O paradoxo da confiança
Os dados do ManpowerGroup expõem uma tensão fundamental no mercado de trabalho. Quase nove em cada dez profissionais se sentem aptos para suas funções atuais. Contudo, quase metade teme que a automação possa afetar seu posto nos próximos dois anos. Essa insegurança não nasce de uma resistência à mudança, mas da falta de clareza sobre o futuro e o seu lugar nele. Os trabalhadores estão experimentando novas ferramentas, mas não enxergam uma rota clara de desenvolvimento.
Do outro lado da mesa, a dificuldade das empresas em preencher vagas críticas ilustra o mesmo fenômeno. A demanda por cientistas de dados, por exemplo, saltou da 152ª para a 28ª posição em apenas dois anos, um ritmo que os processos tradicionais de formação e requalificação não conseguem acompanhar. A lacuna não é de vontade, mas de velocidade e direcionamento. A confiança dos colaboradores em seu futuro profissional pode ser, hoje, um dos indicadores mais importantes da era da IA.
Mais humano, mais técnico
A oportunidade para a liderança, segundo a análise, está em abraçar a incerteza de forma transparente. Em vez de projetar uma confiança que não possuem, os melhores gestores admitem não ter todas as respostas, mas são claros sobre a direção e o porquê das mudanças.
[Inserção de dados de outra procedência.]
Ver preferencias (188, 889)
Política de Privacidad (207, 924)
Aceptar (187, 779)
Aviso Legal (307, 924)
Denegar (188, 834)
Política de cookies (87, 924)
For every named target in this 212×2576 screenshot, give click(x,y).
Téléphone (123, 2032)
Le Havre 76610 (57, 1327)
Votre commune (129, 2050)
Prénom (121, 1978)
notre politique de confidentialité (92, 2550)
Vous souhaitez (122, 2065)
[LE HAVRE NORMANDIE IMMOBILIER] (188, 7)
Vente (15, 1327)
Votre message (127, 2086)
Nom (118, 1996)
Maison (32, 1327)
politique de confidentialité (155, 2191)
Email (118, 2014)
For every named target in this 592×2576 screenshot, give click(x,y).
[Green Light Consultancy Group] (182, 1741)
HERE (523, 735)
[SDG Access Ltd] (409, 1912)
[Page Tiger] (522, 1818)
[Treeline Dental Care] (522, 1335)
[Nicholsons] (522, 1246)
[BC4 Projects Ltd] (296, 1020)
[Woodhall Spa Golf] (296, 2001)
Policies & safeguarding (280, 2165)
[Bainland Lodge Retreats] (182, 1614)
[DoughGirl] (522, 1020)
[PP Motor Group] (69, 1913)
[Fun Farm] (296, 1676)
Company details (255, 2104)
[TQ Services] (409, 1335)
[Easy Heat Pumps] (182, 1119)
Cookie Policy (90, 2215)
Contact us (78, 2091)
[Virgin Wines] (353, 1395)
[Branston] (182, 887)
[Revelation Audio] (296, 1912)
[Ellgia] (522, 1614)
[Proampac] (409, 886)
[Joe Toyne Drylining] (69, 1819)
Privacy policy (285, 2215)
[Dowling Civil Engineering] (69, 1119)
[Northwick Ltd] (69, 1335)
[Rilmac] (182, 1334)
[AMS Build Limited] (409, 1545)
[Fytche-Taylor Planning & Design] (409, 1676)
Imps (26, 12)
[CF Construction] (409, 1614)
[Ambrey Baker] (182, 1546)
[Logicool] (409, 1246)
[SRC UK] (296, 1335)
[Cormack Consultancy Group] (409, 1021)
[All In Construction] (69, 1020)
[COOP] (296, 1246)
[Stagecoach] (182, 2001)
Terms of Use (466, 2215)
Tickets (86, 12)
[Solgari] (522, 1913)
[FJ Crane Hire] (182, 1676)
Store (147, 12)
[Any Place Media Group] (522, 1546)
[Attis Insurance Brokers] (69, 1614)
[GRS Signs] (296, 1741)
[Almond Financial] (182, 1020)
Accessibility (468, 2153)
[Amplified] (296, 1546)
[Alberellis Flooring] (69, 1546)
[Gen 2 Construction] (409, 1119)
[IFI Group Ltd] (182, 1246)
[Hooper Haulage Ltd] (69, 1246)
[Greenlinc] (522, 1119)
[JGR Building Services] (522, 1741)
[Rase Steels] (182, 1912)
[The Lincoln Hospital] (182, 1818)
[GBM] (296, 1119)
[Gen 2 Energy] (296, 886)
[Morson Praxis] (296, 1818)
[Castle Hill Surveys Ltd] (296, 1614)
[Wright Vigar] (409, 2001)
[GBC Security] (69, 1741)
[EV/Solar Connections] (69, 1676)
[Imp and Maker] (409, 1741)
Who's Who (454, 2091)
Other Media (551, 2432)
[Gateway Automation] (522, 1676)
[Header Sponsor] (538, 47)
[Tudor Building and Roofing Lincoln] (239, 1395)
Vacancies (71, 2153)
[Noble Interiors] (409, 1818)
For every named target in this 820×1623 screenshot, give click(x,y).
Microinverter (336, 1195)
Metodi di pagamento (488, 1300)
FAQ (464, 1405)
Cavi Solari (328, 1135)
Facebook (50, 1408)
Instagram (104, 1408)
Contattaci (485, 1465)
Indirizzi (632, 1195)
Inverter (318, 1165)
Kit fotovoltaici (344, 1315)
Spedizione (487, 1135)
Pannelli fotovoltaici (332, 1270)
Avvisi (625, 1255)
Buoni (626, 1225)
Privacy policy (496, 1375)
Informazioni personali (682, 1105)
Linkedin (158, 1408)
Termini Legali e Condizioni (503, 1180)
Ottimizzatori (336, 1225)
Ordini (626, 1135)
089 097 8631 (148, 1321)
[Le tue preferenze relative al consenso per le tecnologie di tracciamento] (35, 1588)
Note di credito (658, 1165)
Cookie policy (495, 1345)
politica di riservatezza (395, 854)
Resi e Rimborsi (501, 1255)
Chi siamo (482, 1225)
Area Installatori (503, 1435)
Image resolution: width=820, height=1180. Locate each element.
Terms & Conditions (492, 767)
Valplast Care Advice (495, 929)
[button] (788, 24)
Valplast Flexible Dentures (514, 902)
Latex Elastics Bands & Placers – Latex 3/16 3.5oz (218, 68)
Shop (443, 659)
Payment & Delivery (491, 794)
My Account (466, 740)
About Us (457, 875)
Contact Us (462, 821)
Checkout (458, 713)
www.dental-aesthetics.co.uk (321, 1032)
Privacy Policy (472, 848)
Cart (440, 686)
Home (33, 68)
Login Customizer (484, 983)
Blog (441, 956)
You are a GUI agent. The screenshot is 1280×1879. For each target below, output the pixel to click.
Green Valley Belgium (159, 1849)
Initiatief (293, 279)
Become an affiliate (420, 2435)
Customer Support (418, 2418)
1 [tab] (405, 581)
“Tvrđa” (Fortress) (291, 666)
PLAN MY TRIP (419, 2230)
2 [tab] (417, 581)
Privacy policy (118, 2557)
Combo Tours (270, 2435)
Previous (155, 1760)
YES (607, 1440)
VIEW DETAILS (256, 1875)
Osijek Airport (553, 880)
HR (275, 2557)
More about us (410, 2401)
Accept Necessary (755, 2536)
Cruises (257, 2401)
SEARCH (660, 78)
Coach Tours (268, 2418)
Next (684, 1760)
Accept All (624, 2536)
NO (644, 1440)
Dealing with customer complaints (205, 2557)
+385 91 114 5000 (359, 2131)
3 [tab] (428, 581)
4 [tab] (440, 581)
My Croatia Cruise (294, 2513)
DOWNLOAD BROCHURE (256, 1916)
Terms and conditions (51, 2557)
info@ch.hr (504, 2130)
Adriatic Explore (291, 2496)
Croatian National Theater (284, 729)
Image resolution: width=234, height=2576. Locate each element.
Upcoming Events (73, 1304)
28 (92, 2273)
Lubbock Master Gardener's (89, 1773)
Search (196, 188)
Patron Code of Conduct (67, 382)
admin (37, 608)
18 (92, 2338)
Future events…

Em um ambiente de transformação acelerada, a confiança na liderança torna-se uma vantagem competitiva tangível, mitigando a paralisia que a incerteza pode gerar.
Isso reforça uma ideia central: à medida que a IA se torna mais capaz, as habilidades humanas se tornam mais valiosas, não menos. A fluência digital é necessária, mas insuficiente. A capacidade de exercer julgamento crítico, resolver problemas complexos, comunicar com clareza e construir relações — competências que a tecnologia não replica — define o sucesso da implementação. A tecnologia pode viabilizar um projeto piloto, mas são as pessoas que entregam os resultados.
Ninguém sabe exatamente como o futuro do trabalho irá se desenrolar. A questão não é se a IA vai transformar o mercado, mas como as organizações e seus profissionais navegarão essa jornada. As empresas que prosperarão não serão apenas as que adotarem a melhor tecnologia, mas aquelas que investirem tanto na confiança de suas equipes quanto em seus sistemas. O futuro, ao que tudo indica, será moldado mais pela capacidade de adaptação humana do que pela força dos algoritmos.